— What needs to be done —
Every record below needs to be printed again exactly.

— Collected data entries —
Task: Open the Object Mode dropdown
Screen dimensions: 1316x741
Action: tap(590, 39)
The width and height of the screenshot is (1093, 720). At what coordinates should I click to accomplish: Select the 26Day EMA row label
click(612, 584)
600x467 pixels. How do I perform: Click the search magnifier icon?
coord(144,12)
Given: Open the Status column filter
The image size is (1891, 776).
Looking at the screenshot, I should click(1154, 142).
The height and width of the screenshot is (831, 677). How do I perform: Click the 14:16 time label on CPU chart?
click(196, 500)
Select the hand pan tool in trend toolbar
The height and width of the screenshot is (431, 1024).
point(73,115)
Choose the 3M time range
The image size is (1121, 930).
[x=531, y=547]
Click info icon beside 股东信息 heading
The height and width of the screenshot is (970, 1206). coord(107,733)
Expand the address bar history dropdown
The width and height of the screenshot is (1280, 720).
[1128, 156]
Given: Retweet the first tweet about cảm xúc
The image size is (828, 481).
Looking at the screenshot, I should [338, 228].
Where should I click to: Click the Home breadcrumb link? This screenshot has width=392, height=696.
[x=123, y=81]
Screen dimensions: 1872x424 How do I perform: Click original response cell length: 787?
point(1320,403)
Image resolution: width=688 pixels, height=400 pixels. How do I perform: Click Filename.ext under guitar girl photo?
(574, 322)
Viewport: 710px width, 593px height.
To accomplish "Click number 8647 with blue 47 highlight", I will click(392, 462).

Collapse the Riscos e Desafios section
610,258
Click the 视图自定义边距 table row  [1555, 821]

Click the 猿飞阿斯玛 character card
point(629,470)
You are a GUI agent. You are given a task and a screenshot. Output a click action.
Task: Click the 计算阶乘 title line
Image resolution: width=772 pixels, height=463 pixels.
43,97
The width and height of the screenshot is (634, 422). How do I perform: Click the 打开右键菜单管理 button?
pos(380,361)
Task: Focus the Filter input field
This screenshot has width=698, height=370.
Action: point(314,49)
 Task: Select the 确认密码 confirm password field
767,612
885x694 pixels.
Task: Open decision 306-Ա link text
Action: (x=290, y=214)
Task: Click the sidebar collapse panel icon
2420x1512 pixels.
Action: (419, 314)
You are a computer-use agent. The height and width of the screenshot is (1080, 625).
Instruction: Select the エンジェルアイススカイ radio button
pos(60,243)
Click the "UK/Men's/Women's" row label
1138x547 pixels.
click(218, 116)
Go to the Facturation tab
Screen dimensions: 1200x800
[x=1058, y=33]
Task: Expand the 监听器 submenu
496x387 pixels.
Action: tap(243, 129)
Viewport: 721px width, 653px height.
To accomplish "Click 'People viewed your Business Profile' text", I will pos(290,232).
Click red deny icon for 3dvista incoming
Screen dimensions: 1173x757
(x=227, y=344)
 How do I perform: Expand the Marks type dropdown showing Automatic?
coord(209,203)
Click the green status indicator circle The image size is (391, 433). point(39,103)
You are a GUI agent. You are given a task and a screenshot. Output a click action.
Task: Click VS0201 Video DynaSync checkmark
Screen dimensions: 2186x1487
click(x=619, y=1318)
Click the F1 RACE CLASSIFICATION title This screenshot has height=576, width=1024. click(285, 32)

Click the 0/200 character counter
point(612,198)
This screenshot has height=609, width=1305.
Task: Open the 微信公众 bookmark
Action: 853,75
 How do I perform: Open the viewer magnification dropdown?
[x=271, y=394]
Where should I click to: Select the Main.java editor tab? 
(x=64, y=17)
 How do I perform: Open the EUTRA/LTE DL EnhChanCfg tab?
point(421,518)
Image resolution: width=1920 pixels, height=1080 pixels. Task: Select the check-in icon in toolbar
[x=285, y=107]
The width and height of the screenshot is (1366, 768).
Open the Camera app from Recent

— Response area —
Task: Open the Object Mode dropdown
Screen dimensions: 1316x741
Action: tap(590, 39)
The width and height of the screenshot is (1093, 720). At what coordinates should I click to accomplish: Select the 26Day EMA row label
click(612, 584)
600x467 pixels. How do I perform: Click the search magnifier icon?
coord(144,12)
Given: Open the Status column filter
The image size is (1891, 776).
Looking at the screenshot, I should click(1154, 142).
The height and width of the screenshot is (831, 677). How do I perform: Click the 14:16 time label on CPU chart?
click(196, 500)
Select the hand pan tool in trend toolbar
The height and width of the screenshot is (431, 1024).
point(73,115)
Choose the 3M time range
The image size is (1121, 930).
[x=531, y=547]
Click info icon beside 股东信息 heading
The height and width of the screenshot is (970, 1206). coord(107,733)
Expand the address bar history dropdown
The width and height of the screenshot is (1280, 720).
[1128, 156]
Given: Retweet the first tweet about cảm xúc
The image size is (828, 481).
Looking at the screenshot, I should [338, 228].
Where should I click to: Click the Home breadcrumb link? This screenshot has width=392, height=696.
[x=123, y=81]
Screen dimensions: 1872x424 How do I perform: Click original response cell length: 787?
point(1320,403)
Image resolution: width=688 pixels, height=400 pixels. How do I perform: Click Filename.ext under guitar girl photo?
(574, 322)
Viewport: 710px width, 593px height.
To accomplish "Click number 8647 with blue 47 highlight", I will click(392, 462).

Collapse the Riscos e Desafios section
610,258
Click the 视图自定义边距 table row  [1555, 821]

Click the 猿飞阿斯玛 character card
point(629,470)
You are a GUI agent. You are given a task and a screenshot. Output a click action.
Task: Click the 计算阶乘 title line
Image resolution: width=772 pixels, height=463 pixels.
43,97
The width and height of the screenshot is (634, 422). How do I perform: Click the 打开右键菜单管理 button?
pos(380,361)
Task: Focus the Filter input field
This screenshot has width=698, height=370.
Action: point(314,49)
 Task: Select the 确认密码 confirm password field
767,612
885x694 pixels.
Task: Open decision 306-Ա link text
Action: (x=290, y=214)
Task: Click the sidebar collapse panel icon
2420x1512 pixels.
Action: (419, 314)
You are a computer-use agent. The height and width of the screenshot is (1080, 625).
Instruction: Select the エンジェルアイススカイ radio button
pos(60,243)
Click the "UK/Men's/Women's" row label
1138x547 pixels.
click(218, 116)
Go to the Facturation tab
Screen dimensions: 1200x800
[x=1058, y=33]
Task: Expand the 监听器 submenu
496x387 pixels.
Action: tap(243, 129)
Viewport: 721px width, 653px height.
To accomplish "Click 'People viewed your Business Profile' text", I will pos(290,232).
Click red deny icon for 3dvista incoming
Screen dimensions: 1173x757
(x=227, y=344)
 How do I perform: Expand the Marks type dropdown showing Automatic?
coord(209,203)
Click the green status indicator circle The image size is (391, 433). point(39,103)
You are a GUI agent. You are given a task and a screenshot. Output a click action.
Task: Click VS0201 Video DynaSync checkmark
Screen dimensions: 2186x1487
click(x=619, y=1318)
Click the F1 RACE CLASSIFICATION title This screenshot has height=576, width=1024. click(285, 32)

Click the 0/200 character counter
point(612,198)
This screenshot has height=609, width=1305.
Task: Open the 微信公众 bookmark
Action: 853,75
 How do I perform: Open the viewer magnification dropdown?
[x=271, y=394]
Where should I click to: Select the Main.java editor tab? 
(x=64, y=17)
 How do I perform: Open the EUTRA/LTE DL EnhChanCfg tab?
point(421,518)
Image resolution: width=1920 pixels, height=1080 pixels. Task: Select the check-in icon in toolbar
[x=285, y=107]
The width and height of the screenshot is (1366, 768).
Open the Camera app from Recent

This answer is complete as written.